• _WHAT YOU ARE ASKED TO DO_
All of the records must come back exactly. Please repeat them in full.

• _INPUT DATA_
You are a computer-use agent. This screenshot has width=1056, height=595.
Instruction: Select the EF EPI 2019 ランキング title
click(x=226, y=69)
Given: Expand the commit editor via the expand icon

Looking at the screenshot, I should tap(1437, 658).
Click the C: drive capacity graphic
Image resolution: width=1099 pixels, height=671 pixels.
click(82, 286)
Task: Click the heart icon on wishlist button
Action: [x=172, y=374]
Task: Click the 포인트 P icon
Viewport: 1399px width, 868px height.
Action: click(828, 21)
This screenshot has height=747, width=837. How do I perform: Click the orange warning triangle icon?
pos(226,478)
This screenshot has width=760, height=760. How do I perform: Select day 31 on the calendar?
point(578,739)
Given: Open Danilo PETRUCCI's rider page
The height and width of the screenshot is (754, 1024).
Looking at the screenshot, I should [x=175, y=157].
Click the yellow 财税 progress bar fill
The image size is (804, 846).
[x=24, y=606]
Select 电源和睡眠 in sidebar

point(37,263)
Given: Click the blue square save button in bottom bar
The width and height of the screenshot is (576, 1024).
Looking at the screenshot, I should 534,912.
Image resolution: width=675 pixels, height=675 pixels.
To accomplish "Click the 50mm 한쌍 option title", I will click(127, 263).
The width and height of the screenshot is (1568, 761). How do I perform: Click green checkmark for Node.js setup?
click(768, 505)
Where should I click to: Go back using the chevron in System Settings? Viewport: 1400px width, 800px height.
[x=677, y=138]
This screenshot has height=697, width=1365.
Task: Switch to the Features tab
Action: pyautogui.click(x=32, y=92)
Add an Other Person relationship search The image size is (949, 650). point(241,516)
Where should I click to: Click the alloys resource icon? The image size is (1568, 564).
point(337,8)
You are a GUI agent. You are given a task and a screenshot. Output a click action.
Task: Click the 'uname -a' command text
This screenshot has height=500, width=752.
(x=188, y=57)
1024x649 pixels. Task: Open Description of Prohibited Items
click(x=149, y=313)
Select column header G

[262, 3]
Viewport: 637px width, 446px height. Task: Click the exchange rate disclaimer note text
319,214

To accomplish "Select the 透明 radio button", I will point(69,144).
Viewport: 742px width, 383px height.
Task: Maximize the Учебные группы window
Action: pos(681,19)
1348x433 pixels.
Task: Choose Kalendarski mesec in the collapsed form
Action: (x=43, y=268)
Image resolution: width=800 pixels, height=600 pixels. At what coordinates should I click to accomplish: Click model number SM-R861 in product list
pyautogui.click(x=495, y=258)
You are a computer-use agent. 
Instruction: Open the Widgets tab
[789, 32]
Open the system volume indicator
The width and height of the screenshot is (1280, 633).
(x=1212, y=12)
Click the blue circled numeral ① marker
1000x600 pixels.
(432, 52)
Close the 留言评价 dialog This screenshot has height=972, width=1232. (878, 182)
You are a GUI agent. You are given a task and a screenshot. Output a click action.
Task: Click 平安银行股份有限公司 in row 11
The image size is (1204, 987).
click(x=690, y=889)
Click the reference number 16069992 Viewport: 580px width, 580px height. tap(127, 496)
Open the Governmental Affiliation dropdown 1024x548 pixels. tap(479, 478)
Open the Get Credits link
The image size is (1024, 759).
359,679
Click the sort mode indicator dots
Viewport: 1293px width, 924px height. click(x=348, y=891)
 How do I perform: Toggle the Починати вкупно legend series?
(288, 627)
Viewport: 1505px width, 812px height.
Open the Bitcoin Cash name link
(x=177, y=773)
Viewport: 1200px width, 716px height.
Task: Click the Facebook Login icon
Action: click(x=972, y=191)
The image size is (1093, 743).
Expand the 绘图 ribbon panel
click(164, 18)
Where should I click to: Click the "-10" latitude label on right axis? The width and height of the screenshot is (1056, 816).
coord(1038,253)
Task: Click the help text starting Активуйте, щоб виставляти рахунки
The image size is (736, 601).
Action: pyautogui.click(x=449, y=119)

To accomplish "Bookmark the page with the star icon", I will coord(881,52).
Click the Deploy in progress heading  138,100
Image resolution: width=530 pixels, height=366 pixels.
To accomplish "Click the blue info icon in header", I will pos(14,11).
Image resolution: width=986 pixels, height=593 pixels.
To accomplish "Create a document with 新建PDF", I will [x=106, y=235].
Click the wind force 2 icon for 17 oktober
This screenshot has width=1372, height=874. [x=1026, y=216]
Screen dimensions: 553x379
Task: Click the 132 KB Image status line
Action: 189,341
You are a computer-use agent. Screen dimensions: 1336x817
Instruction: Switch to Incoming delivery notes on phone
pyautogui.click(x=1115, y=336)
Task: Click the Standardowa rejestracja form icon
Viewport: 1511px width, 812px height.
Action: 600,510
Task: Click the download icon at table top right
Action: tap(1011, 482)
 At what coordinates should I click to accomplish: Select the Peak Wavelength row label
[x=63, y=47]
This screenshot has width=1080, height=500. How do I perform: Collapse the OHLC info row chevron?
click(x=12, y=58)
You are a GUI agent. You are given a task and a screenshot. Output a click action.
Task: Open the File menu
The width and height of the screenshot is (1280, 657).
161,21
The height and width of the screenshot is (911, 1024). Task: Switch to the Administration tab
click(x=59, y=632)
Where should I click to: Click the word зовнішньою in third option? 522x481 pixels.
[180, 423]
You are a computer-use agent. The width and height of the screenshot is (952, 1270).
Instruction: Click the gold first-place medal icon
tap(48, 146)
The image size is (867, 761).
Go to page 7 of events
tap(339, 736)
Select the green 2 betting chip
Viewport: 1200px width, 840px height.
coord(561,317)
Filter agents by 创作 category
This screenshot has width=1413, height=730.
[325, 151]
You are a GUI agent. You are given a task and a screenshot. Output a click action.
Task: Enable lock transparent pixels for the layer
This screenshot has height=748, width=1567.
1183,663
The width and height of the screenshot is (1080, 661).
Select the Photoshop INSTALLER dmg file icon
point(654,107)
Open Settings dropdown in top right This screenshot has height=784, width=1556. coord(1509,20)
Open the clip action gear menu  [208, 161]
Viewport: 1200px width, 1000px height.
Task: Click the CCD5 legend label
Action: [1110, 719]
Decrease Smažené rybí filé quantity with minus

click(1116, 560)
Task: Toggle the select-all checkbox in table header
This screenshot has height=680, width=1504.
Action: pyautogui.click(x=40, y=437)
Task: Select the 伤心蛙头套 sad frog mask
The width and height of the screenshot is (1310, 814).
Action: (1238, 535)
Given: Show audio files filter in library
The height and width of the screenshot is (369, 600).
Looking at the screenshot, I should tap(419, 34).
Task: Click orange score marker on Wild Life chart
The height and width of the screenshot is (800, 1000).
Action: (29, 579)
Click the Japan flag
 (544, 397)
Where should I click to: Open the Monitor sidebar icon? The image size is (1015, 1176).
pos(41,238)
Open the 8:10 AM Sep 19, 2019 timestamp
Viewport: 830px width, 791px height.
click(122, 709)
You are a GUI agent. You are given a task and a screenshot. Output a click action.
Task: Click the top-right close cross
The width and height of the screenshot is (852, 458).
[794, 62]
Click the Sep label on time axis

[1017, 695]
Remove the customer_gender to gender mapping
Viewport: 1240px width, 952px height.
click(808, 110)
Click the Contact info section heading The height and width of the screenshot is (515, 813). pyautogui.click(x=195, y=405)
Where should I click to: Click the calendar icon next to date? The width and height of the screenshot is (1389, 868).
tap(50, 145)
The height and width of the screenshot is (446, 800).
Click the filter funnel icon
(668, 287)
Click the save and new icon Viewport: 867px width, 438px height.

• _RESPONSE TO THE TASK_
You are a computer-use agent. This screenshot has width=1056, height=595.
Instruction: Select the EF EPI 2019 ランキング title
click(x=226, y=69)
Given: Expand the commit editor via the expand icon

Looking at the screenshot, I should tap(1437, 658).
Click the C: drive capacity graphic
Image resolution: width=1099 pixels, height=671 pixels.
click(82, 286)
Task: Click the heart icon on wishlist button
Action: [x=172, y=374]
Task: Click the 포인트 P icon
Viewport: 1399px width, 868px height.
Action: click(828, 21)
This screenshot has height=747, width=837. How do I perform: Click the orange warning triangle icon?
pos(226,478)
This screenshot has width=760, height=760. How do I perform: Select day 31 on the calendar?
point(578,739)
Given: Open Danilo PETRUCCI's rider page
The height and width of the screenshot is (754, 1024).
Looking at the screenshot, I should [x=175, y=157].
Click the yellow 财税 progress bar fill
The image size is (804, 846).
[x=24, y=606]
Select 电源和睡眠 in sidebar

point(37,263)
Given: Click the blue square save button in bottom bar
The width and height of the screenshot is (576, 1024).
Looking at the screenshot, I should 534,912.
Image resolution: width=675 pixels, height=675 pixels.
To accomplish "Click the 50mm 한쌍 option title", I will click(127, 263).
The width and height of the screenshot is (1568, 761). How do I perform: Click green checkmark for Node.js setup?
click(768, 505)
Where should I click to: Go back using the chevron in System Settings? Viewport: 1400px width, 800px height.
[x=677, y=138]
This screenshot has height=697, width=1365.
Task: Switch to the Features tab
Action: pyautogui.click(x=32, y=92)
Add an Other Person relationship search The image size is (949, 650). point(241,516)
Where should I click to: Click the alloys resource icon? The image size is (1568, 564).
point(337,8)
You are a GUI agent. You are given a task and a screenshot. Output a click action.
Task: Click the 'uname -a' command text
This screenshot has height=500, width=752.
(x=188, y=57)
1024x649 pixels. Task: Open Description of Prohibited Items
click(x=149, y=313)
Select column header G

[262, 3]
Viewport: 637px width, 446px height. Task: Click the exchange rate disclaimer note text
319,214

To accomplish "Select the 透明 radio button", I will point(69,144).
Viewport: 742px width, 383px height.
Task: Maximize the Учебные группы window
Action: pos(681,19)
1348x433 pixels.
Task: Choose Kalendarski mesec in the collapsed form
Action: (x=43, y=268)
Image resolution: width=800 pixels, height=600 pixels. At what coordinates should I click to accomplish: Click model number SM-R861 in product list
pyautogui.click(x=495, y=258)
You are a computer-use agent. 
Instruction: Open the Widgets tab
[789, 32]
Open the system volume indicator
The width and height of the screenshot is (1280, 633).
(x=1212, y=12)
Click the blue circled numeral ① marker
1000x600 pixels.
(432, 52)
Close the 留言评价 dialog This screenshot has height=972, width=1232. (878, 182)
You are a GUI agent. You are given a task and a screenshot. Output a click action.
Task: Click 平安银行股份有限公司 in row 11
The image size is (1204, 987).
click(x=690, y=889)
Click the reference number 16069992 Viewport: 580px width, 580px height. tap(127, 496)
Open the Governmental Affiliation dropdown 1024x548 pixels. tap(479, 478)
Open the Get Credits link
The image size is (1024, 759).
359,679
Click the sort mode indicator dots
Viewport: 1293px width, 924px height. click(x=348, y=891)
 How do I perform: Toggle the Починати вкупно legend series?
(288, 627)
Viewport: 1505px width, 812px height.
Open the Bitcoin Cash name link
(x=177, y=773)
Viewport: 1200px width, 716px height.
Task: Click the Facebook Login icon
Action: click(x=972, y=191)
The image size is (1093, 743).
Expand the 绘图 ribbon panel
click(164, 18)
Where should I click to: Click the "-10" latitude label on right axis? The width and height of the screenshot is (1056, 816).
coord(1038,253)
Task: Click the help text starting Активуйте, щоб виставляти рахунки
The image size is (736, 601).
Action: pyautogui.click(x=449, y=119)

To accomplish "Bookmark the page with the star icon", I will coord(881,52).
Click the Deploy in progress heading  138,100
Image resolution: width=530 pixels, height=366 pixels.
To accomplish "Click the blue info icon in header", I will pos(14,11).
Image resolution: width=986 pixels, height=593 pixels.
To accomplish "Create a document with 新建PDF", I will [x=106, y=235].
Click the wind force 2 icon for 17 oktober
This screenshot has width=1372, height=874. [x=1026, y=216]
Screen dimensions: 553x379
Task: Click the 132 KB Image status line
Action: 189,341
You are a computer-use agent. Screen dimensions: 1336x817
Instruction: Switch to Incoming delivery notes on phone
pyautogui.click(x=1115, y=336)
Task: Click the Standardowa rejestracja form icon
Viewport: 1511px width, 812px height.
Action: 600,510
Task: Click the download icon at table top right
Action: tap(1011, 482)
 At what coordinates should I click to accomplish: Select the Peak Wavelength row label
[x=63, y=47]
This screenshot has width=1080, height=500. How do I perform: Collapse the OHLC info row chevron?
click(x=12, y=58)
You are a GUI agent. You are given a task and a screenshot. Output a click action.
Task: Open the File menu
The width and height of the screenshot is (1280, 657).
161,21
The height and width of the screenshot is (911, 1024). Task: Switch to the Administration tab
click(x=59, y=632)
Where should I click to: Click the word зовнішньою in third option? 522x481 pixels.
[180, 423]
You are a computer-use agent. The width and height of the screenshot is (952, 1270).
Instruction: Click the gold first-place medal icon
tap(48, 146)
The image size is (867, 761).
Go to page 7 of events
tap(339, 736)
Select the green 2 betting chip
Viewport: 1200px width, 840px height.
coord(561,317)
Filter agents by 创作 category
This screenshot has width=1413, height=730.
[325, 151]
You are a GUI agent. You are given a task and a screenshot. Output a click action.
Task: Enable lock transparent pixels for the layer
This screenshot has height=748, width=1567.
1183,663
The width and height of the screenshot is (1080, 661).
Select the Photoshop INSTALLER dmg file icon
point(654,107)
Open Settings dropdown in top right This screenshot has height=784, width=1556. coord(1509,20)
Open the clip action gear menu  [208, 161]
Viewport: 1200px width, 1000px height.
Task: Click the CCD5 legend label
Action: [1110, 719]
Decrease Smažené rybí filé quantity with minus

click(1116, 560)
Task: Toggle the select-all checkbox in table header
This screenshot has height=680, width=1504.
Action: pyautogui.click(x=40, y=437)
Task: Select the 伤心蛙头套 sad frog mask
The width and height of the screenshot is (1310, 814).
Action: (1238, 535)
Given: Show audio files filter in library
The height and width of the screenshot is (369, 600).
Looking at the screenshot, I should tap(419, 34).
Task: Click orange score marker on Wild Life chart
The height and width of the screenshot is (800, 1000).
Action: (29, 579)
Click the Japan flag
 (544, 397)
Where should I click to: Open the Monitor sidebar icon? The image size is (1015, 1176).
pos(41,238)
Open the 8:10 AM Sep 19, 2019 timestamp
Viewport: 830px width, 791px height.
click(122, 709)
You are a GUI agent. You are given a task and a screenshot. Output a click action.
Task: Click the top-right close cross
The width and height of the screenshot is (852, 458).
[794, 62]
Click the Sep label on time axis

[1017, 695]
Remove the customer_gender to gender mapping
Viewport: 1240px width, 952px height.
click(808, 110)
Click the Contact info section heading The height and width of the screenshot is (515, 813). pyautogui.click(x=195, y=405)
Where should I click to: Click the calendar icon next to date? The width and height of the screenshot is (1389, 868).
tap(50, 145)
The height and width of the screenshot is (446, 800).
Click the filter funnel icon
(668, 287)
Click the save and new icon Viewport: 867px width, 438px height.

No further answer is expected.